The US represents 45% of the company’s business, ahead of France, Germany and the UK.

Buying in and being sold on

The purchase of Danish luxury brand Kilsgaard earlier this year shows that the group is still committed to expansion. The brand was close to being sold to Specsavers, but the chance to step in quickly presented itself.

‘The opportunity for Kilsgaard came about quite fast and we decided it fitted so well into what we have. Our company has two legs, French and Danish, so building on those with a company based 10 minutes away, with so much Danish heritage, was an opportunity that was difficult to say no to.’
‘In terms of acquisitions of new brands, if the right opportunity is there, we’ll go for it,’ says Flyvholm.

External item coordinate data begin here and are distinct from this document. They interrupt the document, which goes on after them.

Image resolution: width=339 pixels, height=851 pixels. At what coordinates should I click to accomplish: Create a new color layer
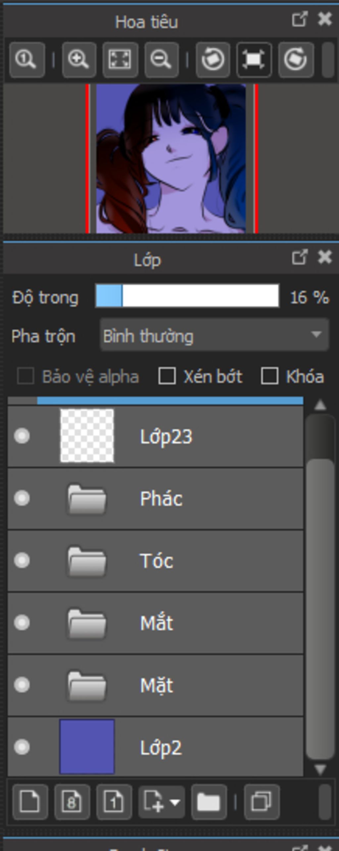point(30,802)
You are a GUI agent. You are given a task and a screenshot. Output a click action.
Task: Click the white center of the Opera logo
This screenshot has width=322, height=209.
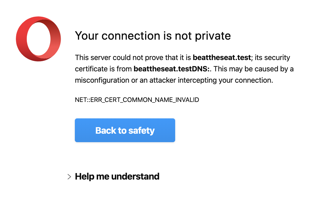39,39
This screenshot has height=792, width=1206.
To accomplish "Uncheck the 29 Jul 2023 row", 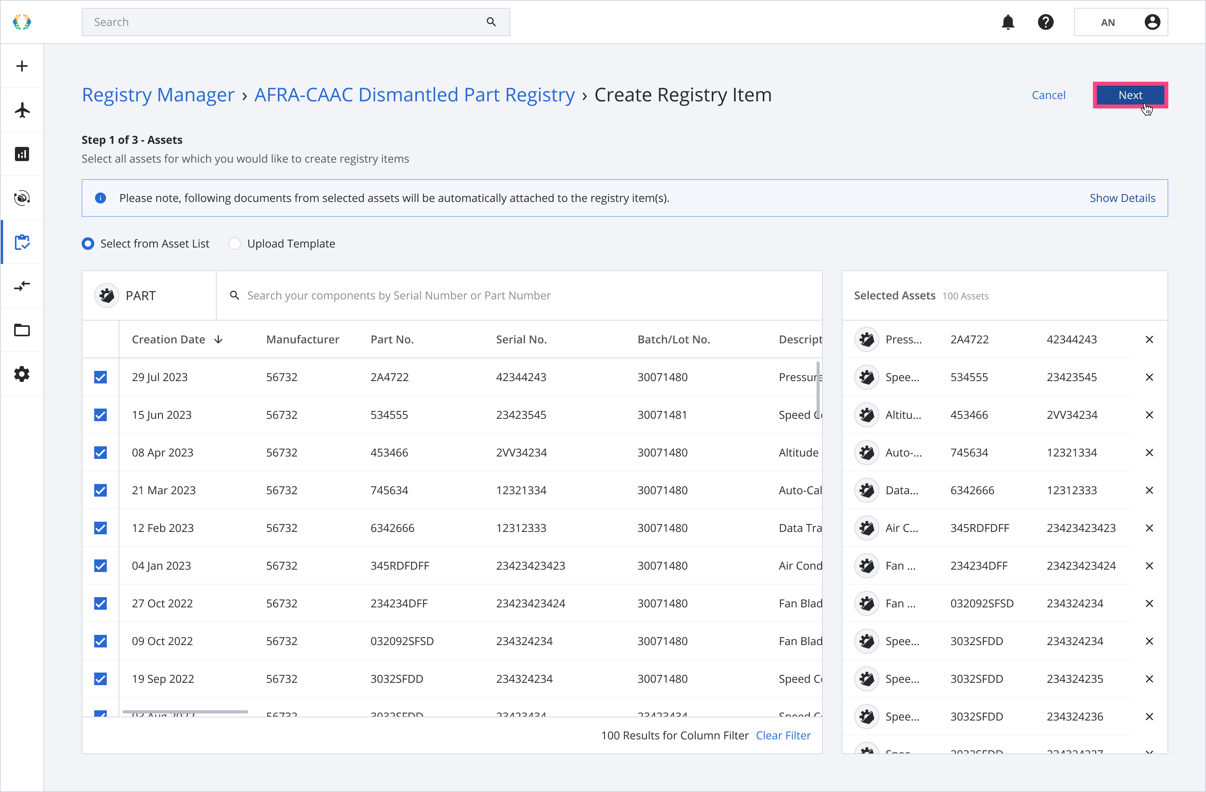I will coord(100,377).
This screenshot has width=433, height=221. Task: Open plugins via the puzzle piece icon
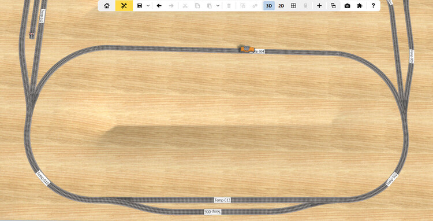359,6
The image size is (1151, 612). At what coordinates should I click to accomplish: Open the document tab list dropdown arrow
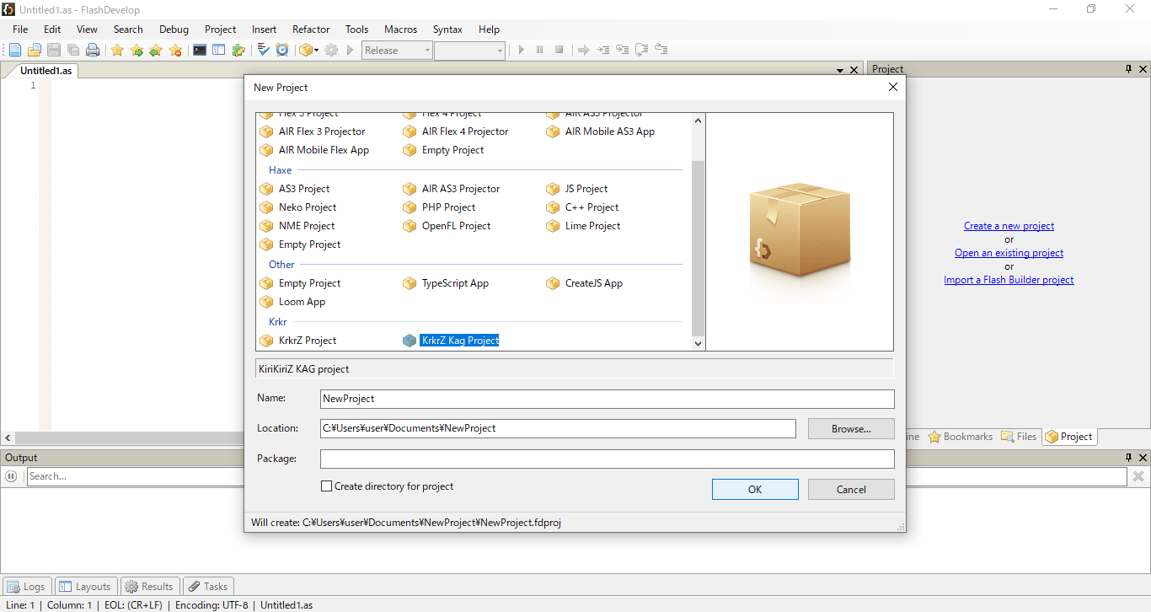pyautogui.click(x=840, y=71)
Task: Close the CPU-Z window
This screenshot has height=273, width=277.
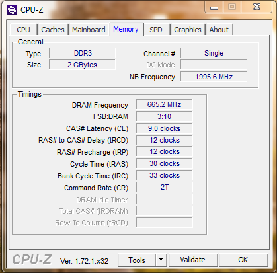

When a company is owned by a private equity firm, there is always going to be speculation over the long-term strategy and what the end game is. Flyvholm admits this is true of DEG’s owners.

Face à Face frames


‘The name of the game for them is buying and selling companies. That’s how they make their living. They have their investors backing them and they want a return on investment, so it’s no secret to anyone that at some point we will be sold to the right new owner.

‘When that happens and to whom, we don’t know, depends on the development. If I look at their other companies, they are kept for anywhere between five and nine years, depending on how their market develops.

‘At some point we’ll be sold and from there two routes are possible. We could be sold to somebody in the industry. We could be sold to a bigger private equity firm that wants to take it to the best level. It’s not something that we talk a lot about on a day to day basis, though.’

‘Being owned by a private equity company means you have to be ready to be sold in three days or in three years, because if somebody knocks on your door you’ve got to be able to sell immediately. But part of being sold is that they can see that the company has a plan for the next three years.’

Flyvholm’s time in the UK with Bang Olufsen in the 2000s meant he witnessed major changes in the way consumer electronics was represented on the high street, with many big brand retailers closing.

‘Retail means a lot in the UK, but it’s gone through so many changes. High street optical practice is one of the last parts of retail which hasn’t undergone the same changes as other sectors, so it’s going to be interesting to see what happens,’ he says.

‘It means you’re open to somebody who comes in and offers a very smooth, well-run machine, works with different price structures. Independents are not opening their eyes to this and they could be in for a big surprise in a very short time. What will happen? I’m not sure, but it’s going to come at some point.’